Il Redentore a Venezia è la Festa per eccellenza. La ricorrenza più sentita dai cittadini e quella con più tradizione anche nei ricordi di ognuno in quanto residente nato e cresciuto in città.

Nel terzo millennio però, come sappiamo bene tutti, il successo di una manifestazione in laguna si misura dal grado di attrazione, e cioè dal “numero di presenze in città provenienti da fuori”.

Così segnaliamo che circa settantamila anime hanno assistito allo spettacolo pirotecnico della ditta Parente, in leggero ribasso rispetto alle edizioni di anni precedenti. Una notizia senz’altro accolta con una parvenza di sollievo da parte dei residenti che però soddisferà meno gli imprenditori del turismo abituati alla spremitura massima.

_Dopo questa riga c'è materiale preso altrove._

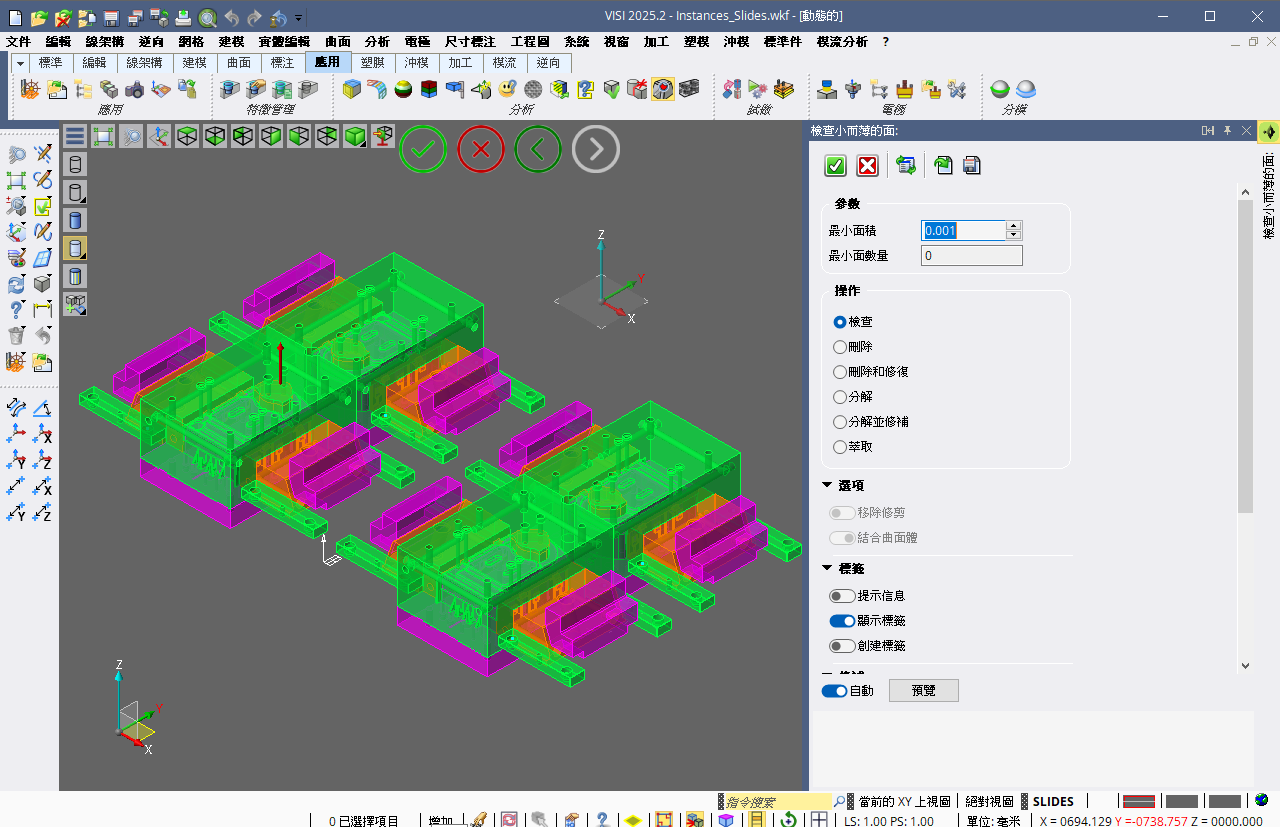
Task: Click the green check apply icon in panel
Action: point(836,166)
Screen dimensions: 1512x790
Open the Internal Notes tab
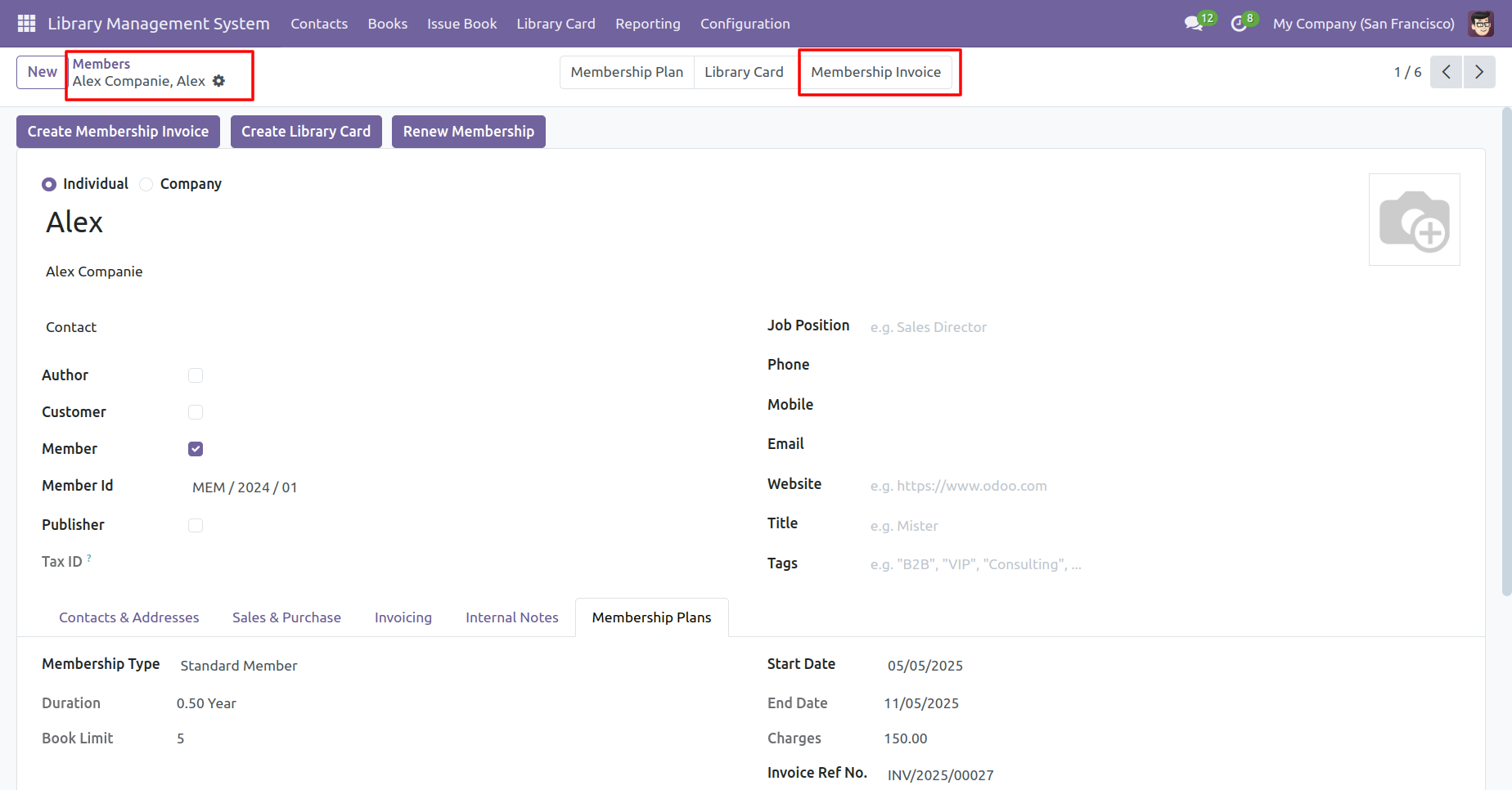[511, 617]
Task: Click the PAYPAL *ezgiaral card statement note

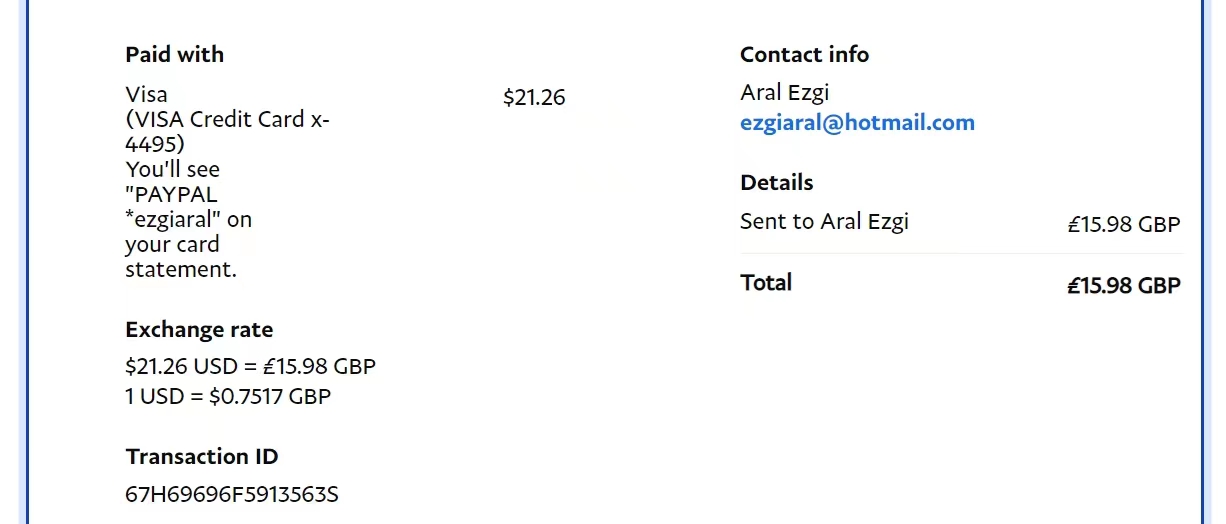Action: (x=187, y=219)
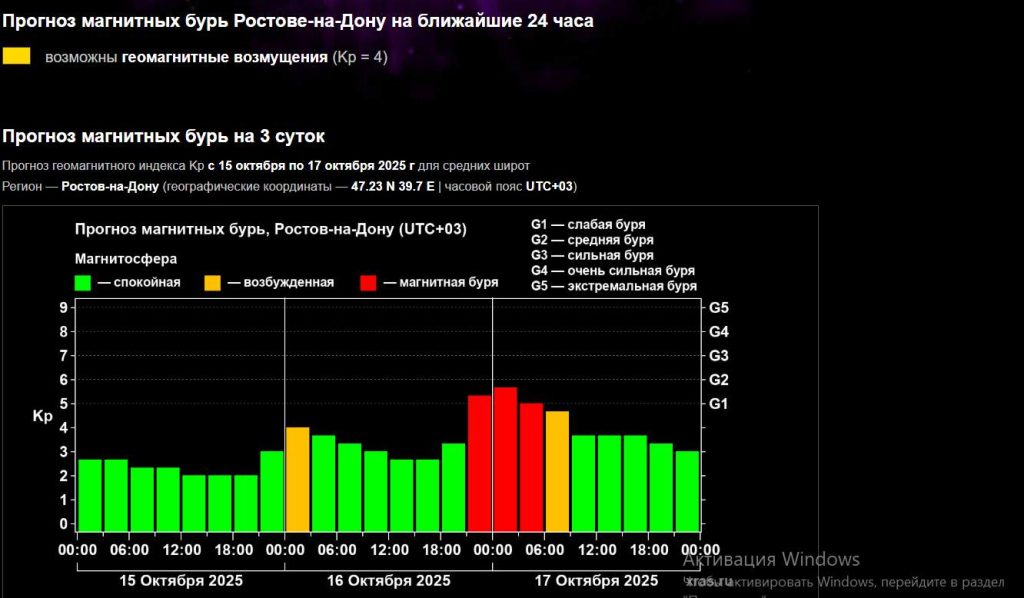Screen dimensions: 1024x598
Task: Click the yellow bar on 17 October
Action: point(557,470)
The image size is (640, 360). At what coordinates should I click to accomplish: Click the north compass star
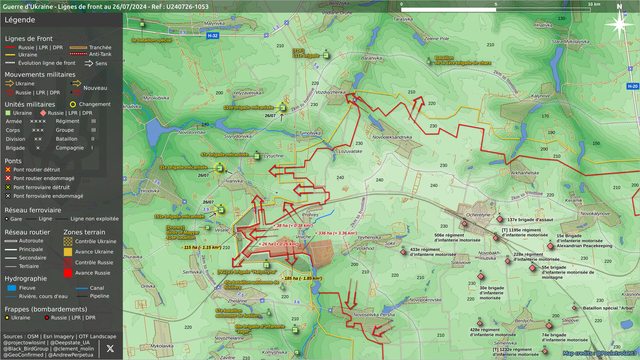pos(619,24)
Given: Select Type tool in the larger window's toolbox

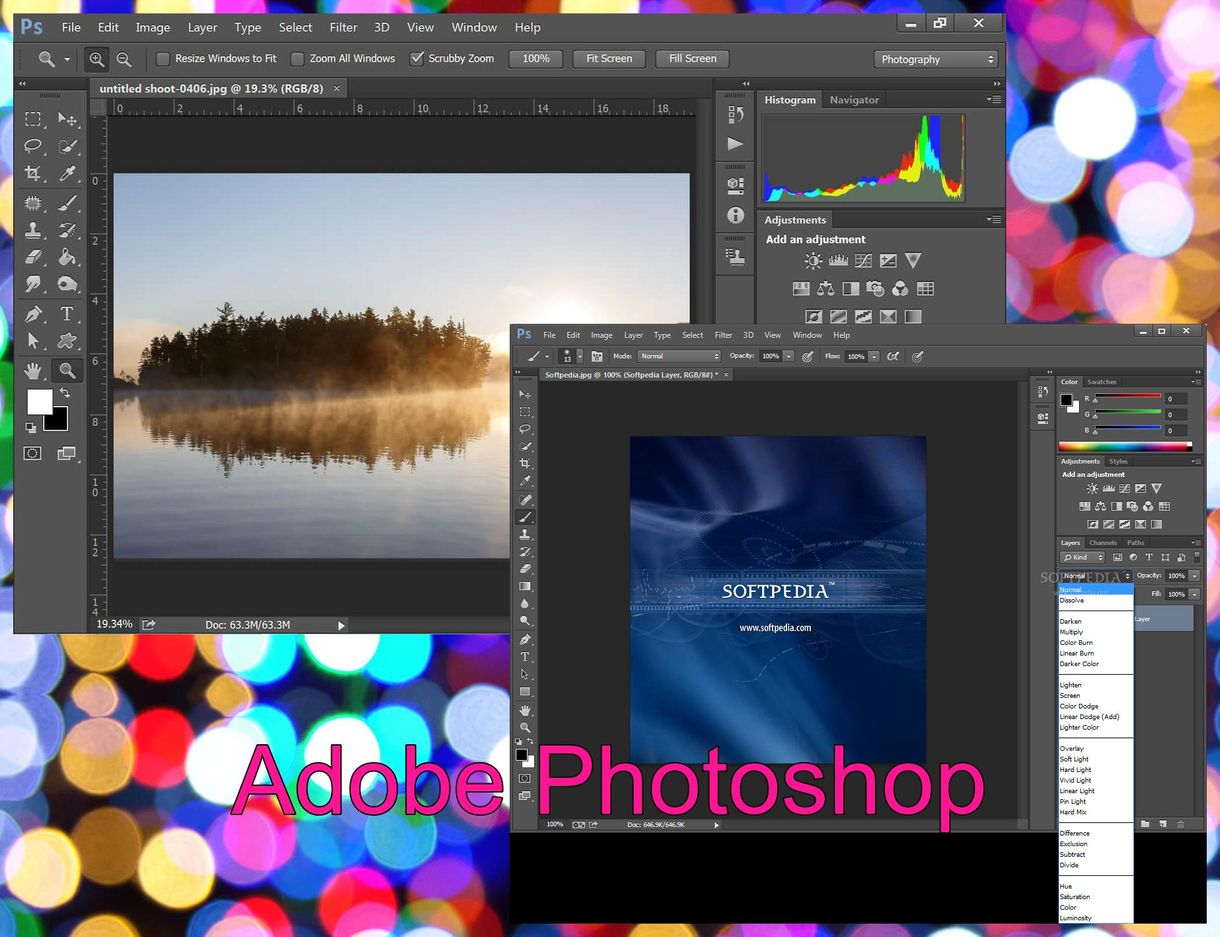Looking at the screenshot, I should [x=67, y=314].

Anche i primi numeri che arrivano dagli alberghi segnalano il mancato obiettivo del ‘tutto esaurito’ e già si attivano le prime riflessioni.

Per il resto, chi ha potuto assistere ha visto il consueto spettacolo delle barche che si dispiegava da Sant’Elena, lungo il bacino San Marco e il Canale della Giudecca, o della gente lungo le rive.

Proteste si sono registrate per la viabilità obbligatoria istituita tra le calli e i campi con transenne e deviazioni del traffico. Da alcune segnalazioni risulta che alcuni ristoranti e bar sarebbero stati ‘tagliati fuori’ dalle vie accessibili restando aperti in un vuoto desolante.

Qualche protesta anche per i servizi igienici pubblici che avrebbero chiuso attorno alle 21 come da orario ‘normale’, invece di recepire una speciale deroga per la serata particolare. Mugugni anche per gli ingorghi che si formavano a causa dei controlli della Polizia e della vigilanza privata che bloccavano anche chi trasportava alcolici, ma la sicurezza prima di tutto.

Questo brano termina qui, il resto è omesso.